A taking that argument further leads me to the supernatural. I would define "supernatural" in a couple of broad ways as it is commonly used. Firstly, its used to describe something unexplained. Unknown rappings in a old house are often caused by "supernatural entities". We don't really know what caused it so its "supernatural" by default. Almost a corollary of the Miracles argument. This kind of supernatural is just plain irrationality and gut instinct. Some cognitive scientists call it the "hyperactive agent detection device" which sees every event as caused by some conscious being. Another example of this is prayer, when you pray for something in your mind ("I hope the bus comes on time"), if you are of a certain mindset, whether the bus comes or does not might reflect the will of your chosen diety. If you've really thought about it, whether it comes or not is a reflection of the bus operator (who might co-incidentally look like your diety) and traffic conditions. Nothing supernatural, just a hyperactive mind.

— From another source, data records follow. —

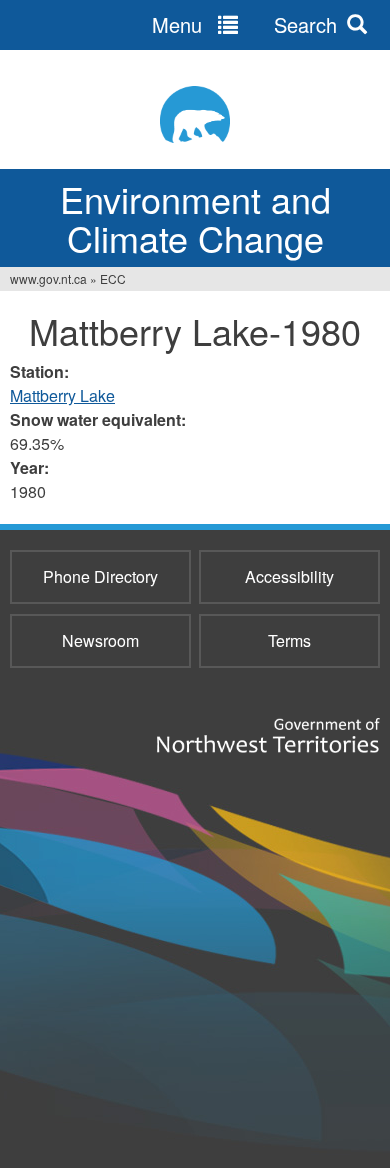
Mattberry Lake (62, 395)
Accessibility (289, 576)
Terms (289, 640)
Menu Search (244, 24)
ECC (113, 278)
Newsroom (100, 640)
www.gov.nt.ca (48, 278)
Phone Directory (100, 576)
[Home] (195, 114)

The second type of supernatural concerns souls. Most of us believe that some part of us will survive death. Not our transplanted organs but somehow despite dying we will still be conscious. Perhaps in an eternal/temporal heaven or hell or we might be somehow transplanted to another body. God too is somehow closely related to this "soul matter" and sometimes is in essence the same. It is supernatural in nature in the sense that it exists outside space and time is above the laws of physics/chemistry/biology and can somehow alter and/or transcend them. This God is sometimes based on the premise of the eternal soul and sometimes it isnt but nonethelss I do not see them as very different ideas. The only issue is that although God/soul is beyond space/time/reason and thus cannot theoretically be proven, the apparent qualities which result from them are disprovable. As a result of souls many people expect the dead to communicate with the living.
To some extent the evidence for this is challenged in the previous paragraph. There are two other aspects of this communication to consider though. One is in the form of visions, these are likely to be figments of the relatives/witnesses mind. The second, which seems to have convinced many people is the apparently accurate statements by mediums which only the dead person would have known. That unfortunately is a magic trick and I would like to refer you to Derren Brown's TV Special "Messiah" to find out more. Just another Miracle.
As a result I am skeptical/unbelieving of supernatural claims. Josh McDowell a Christian apologist calls it "the presupposition of anti-supernaturalism" but staying clear of such claims keeps you grounded in the reality of the provable. Consider Jerry Wayne Borchardt's critique . So once again I want to end of with another quotation, this time by Arthur C. Clarke.
Clarke's Third Law: Any sufficiently advanced technology is indistinguishable from magic.